A landmark 20-year study conducted by the University of London concluded that unmanaged reactions to stress were a more dangerous risk factor for cancer and heart disease than either cigarette smoking or high cholesterol foods.
“Why is it when spring hits, you begin cleaning out your closets, drawers and garages but you don’t clean out your thoughts? Since a main source for your stress is your thoughts, what about cleaning out your head this spring?” says Lauren E. Miller, author of her recently released fourth book 99 Things You Wish You Knew Before Stressing Out!
“The fight, flight or freeze response served your ancestors well out in the wilderness. Today, the threats exist in your head. Instead of an animal predator lurking behind you, it’s your negative self-talk. Whenever you perceive a situation as a potential threat to your safety, stress becomes your natural state. You often create an internal jungle where your thoughts constantly prey on your sense of well-being: I’m not OK, I can’t handle this, I’m not smart enough, likable or capable,” she says.

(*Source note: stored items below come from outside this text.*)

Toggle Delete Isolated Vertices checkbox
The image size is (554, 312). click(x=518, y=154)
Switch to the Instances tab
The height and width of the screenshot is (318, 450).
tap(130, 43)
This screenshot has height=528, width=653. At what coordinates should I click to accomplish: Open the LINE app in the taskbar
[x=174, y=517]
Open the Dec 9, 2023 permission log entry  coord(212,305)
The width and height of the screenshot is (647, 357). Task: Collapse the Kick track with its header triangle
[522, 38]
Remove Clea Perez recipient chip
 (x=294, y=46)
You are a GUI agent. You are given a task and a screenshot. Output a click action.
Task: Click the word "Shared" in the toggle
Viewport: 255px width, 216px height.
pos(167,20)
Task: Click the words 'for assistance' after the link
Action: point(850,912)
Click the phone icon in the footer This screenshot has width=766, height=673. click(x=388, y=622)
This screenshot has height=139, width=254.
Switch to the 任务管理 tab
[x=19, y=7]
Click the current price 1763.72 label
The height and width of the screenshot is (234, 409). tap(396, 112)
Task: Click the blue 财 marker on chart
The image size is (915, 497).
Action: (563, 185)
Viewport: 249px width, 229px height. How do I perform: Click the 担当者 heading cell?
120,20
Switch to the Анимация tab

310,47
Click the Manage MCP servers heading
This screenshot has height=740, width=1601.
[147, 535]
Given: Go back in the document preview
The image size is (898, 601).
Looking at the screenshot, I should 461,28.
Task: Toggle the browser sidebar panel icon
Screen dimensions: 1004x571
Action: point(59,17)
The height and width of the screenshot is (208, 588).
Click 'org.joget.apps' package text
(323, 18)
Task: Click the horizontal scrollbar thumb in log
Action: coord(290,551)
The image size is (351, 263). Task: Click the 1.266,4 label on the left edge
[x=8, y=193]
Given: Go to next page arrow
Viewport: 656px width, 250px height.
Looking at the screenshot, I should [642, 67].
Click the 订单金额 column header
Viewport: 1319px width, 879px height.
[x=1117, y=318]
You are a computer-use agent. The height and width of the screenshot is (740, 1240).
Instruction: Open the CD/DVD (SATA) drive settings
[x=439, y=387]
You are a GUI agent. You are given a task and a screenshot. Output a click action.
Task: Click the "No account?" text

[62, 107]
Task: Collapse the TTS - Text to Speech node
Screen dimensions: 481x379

Miller recommends spring cleaning the negative thoughts out of the closets that exist inside your head.
“Spring cleaning may de-clutter your outer surroundings which holds value; however, cleaning out negative thoughts can result in a profound shift of your self-perception in relation to the world around you and end up saving your life,” she says.
Miller offers three stress-management tips to de-clutter your team members’ and your clients’ minds.
1. Watch and observe your thought life. As soon as a negative thought enters your radar, simply say the word, “Delete.” Your subconscious mind has had enough experience with that word that it will evoke a strong response.
2. Replace all negative thoughts with a positive statement. Instead of, “Nothing ever works out for me,” try “I got an undesirable outcome this time giving me an opportunity to explore other available options.” Instead of, “I can’t do that!” try: “I don’t know how to do that yet, and I have full confidence in my ability to learn new things.” Try this reframe, “It’s not rejection, it’s just direction.”
3. Practice remaining present to the life in front of your face. The nonessential thoughts in life exist in the past and the future. All that is of value exists in the experience of the present moment. Stop your antics of comparison; they rob you of your God-given ability to stay present to your inner creativity and inspiration.